Available data>
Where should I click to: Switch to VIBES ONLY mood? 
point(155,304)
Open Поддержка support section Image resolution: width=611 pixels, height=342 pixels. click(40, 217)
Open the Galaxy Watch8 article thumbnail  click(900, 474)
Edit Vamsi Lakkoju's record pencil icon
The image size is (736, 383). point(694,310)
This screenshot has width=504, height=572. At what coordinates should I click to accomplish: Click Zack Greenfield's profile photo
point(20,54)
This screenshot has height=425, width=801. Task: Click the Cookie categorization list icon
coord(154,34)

...

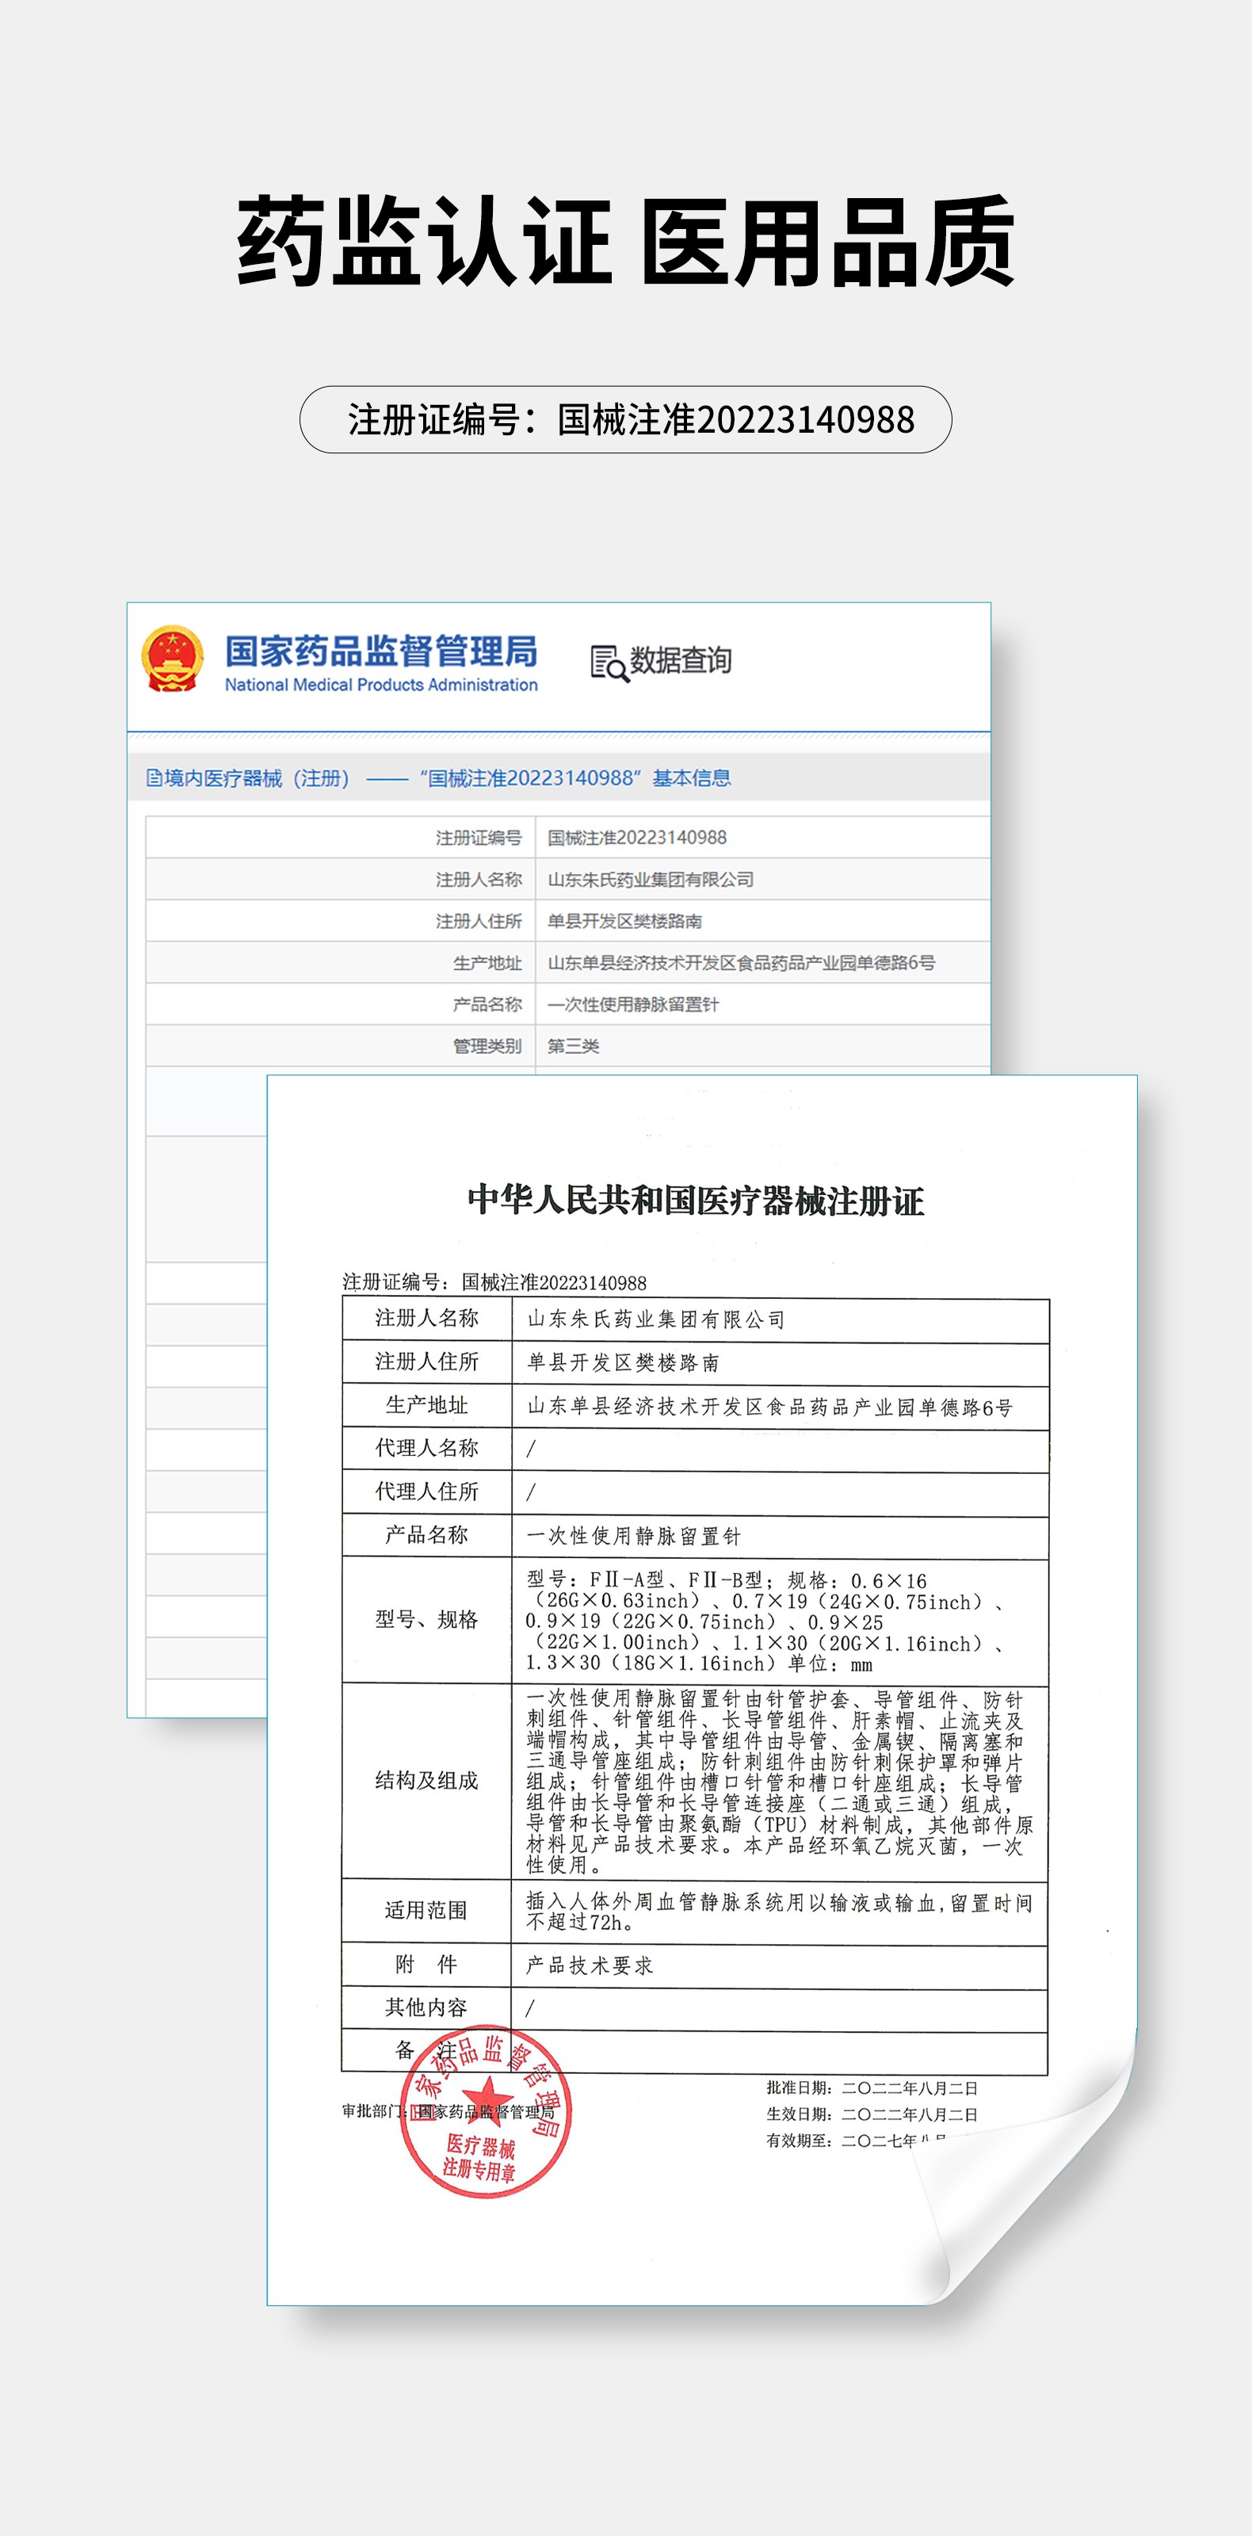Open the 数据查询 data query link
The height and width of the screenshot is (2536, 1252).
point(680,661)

Activity> Using the data above, transcribe the lines that run from the line with "Where should I" to the line with "Open the Galaxy", both ends kept, and output nothing else.

Completed task>
Where should I click to: Switch to VIBES ONLY mood? 
point(155,304)
Open Поддержка support section Image resolution: width=611 pixels, height=342 pixels. click(40, 217)
Open the Galaxy Watch8 article thumbnail  click(900, 474)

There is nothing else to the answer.